| Task details |
Your answer must be the exact lines of the listing below that run from the line with "Click the Register" to the line with "the Explorer help", ends included, and no pictures.

| Data under study |
★ ★ ★
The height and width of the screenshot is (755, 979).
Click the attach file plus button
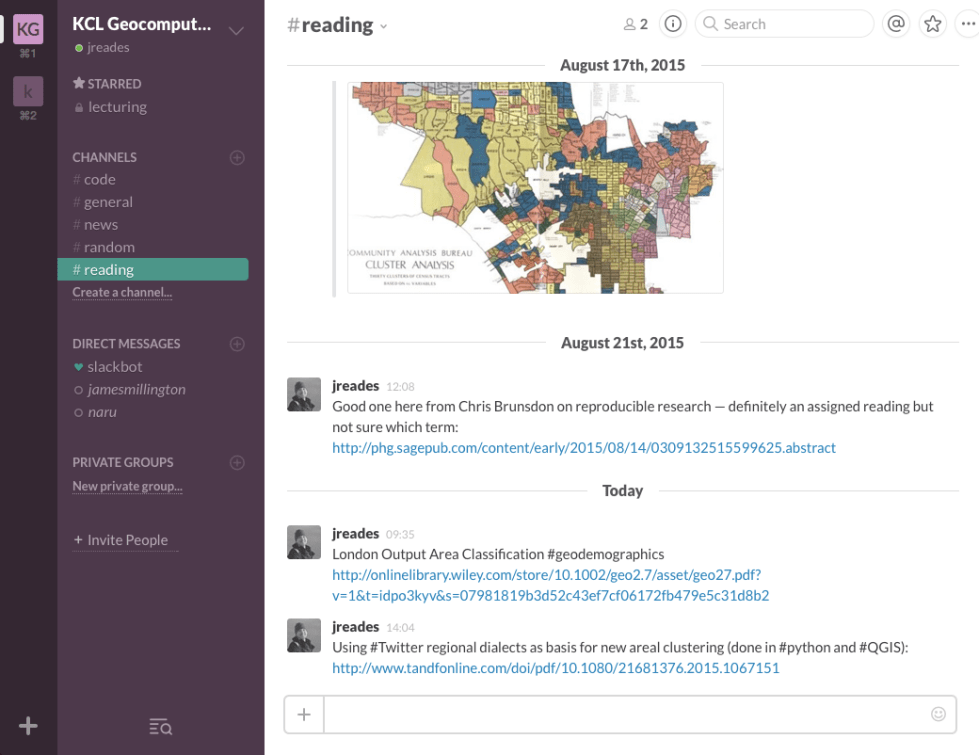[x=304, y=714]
★ ★ ★
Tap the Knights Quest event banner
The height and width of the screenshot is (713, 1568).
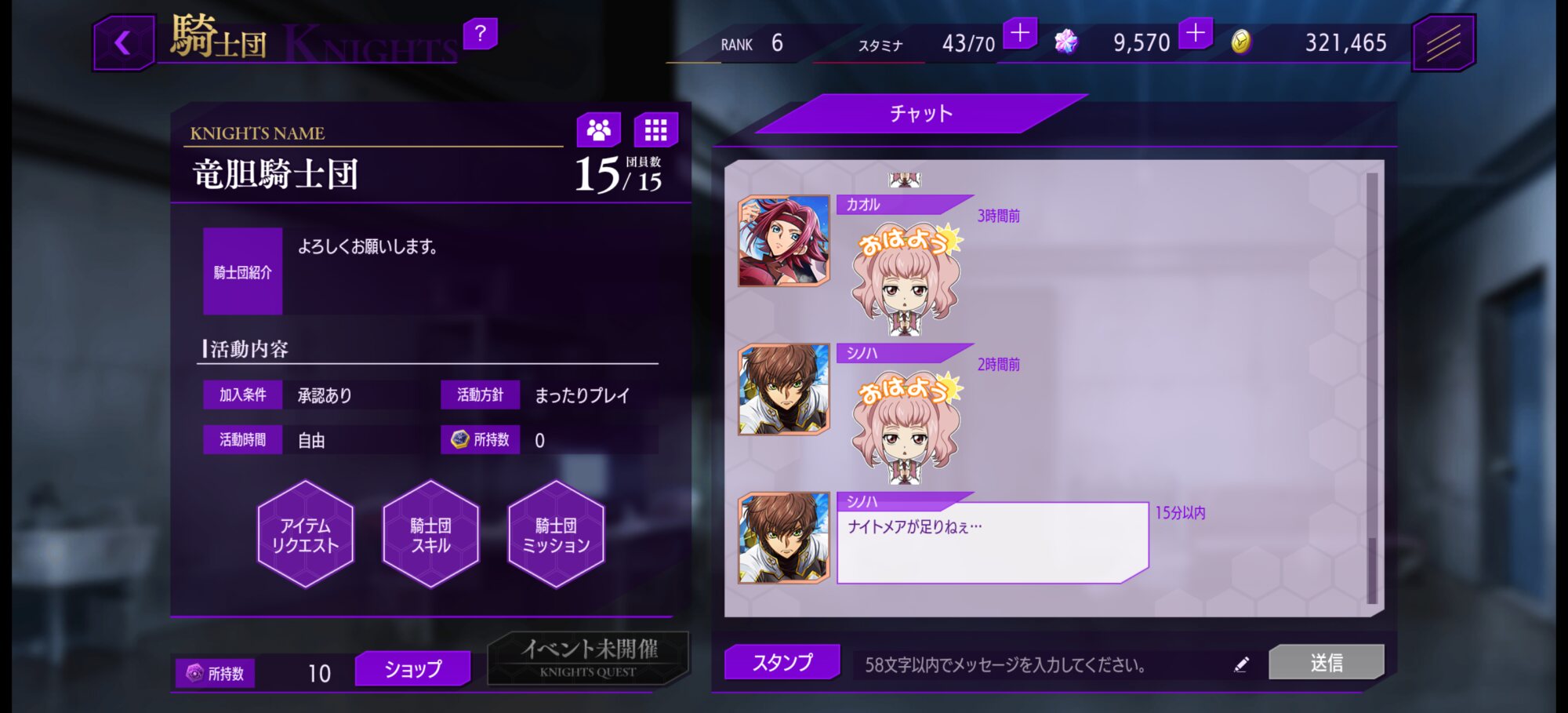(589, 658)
★ ★ ★
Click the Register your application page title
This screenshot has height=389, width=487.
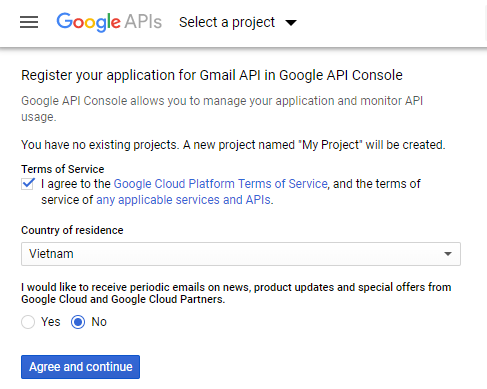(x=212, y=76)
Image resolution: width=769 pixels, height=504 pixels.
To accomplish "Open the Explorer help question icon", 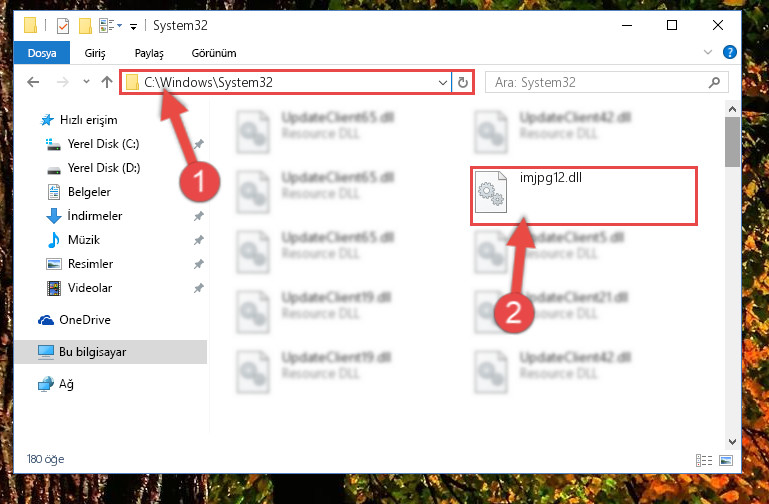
★ ★ ★
| Answer to this task |
Click the Register your application page title
This screenshot has height=389, width=487.
(x=212, y=76)
Image resolution: width=769 pixels, height=504 pixels.
To accomplish "Open the Explorer help question icon", 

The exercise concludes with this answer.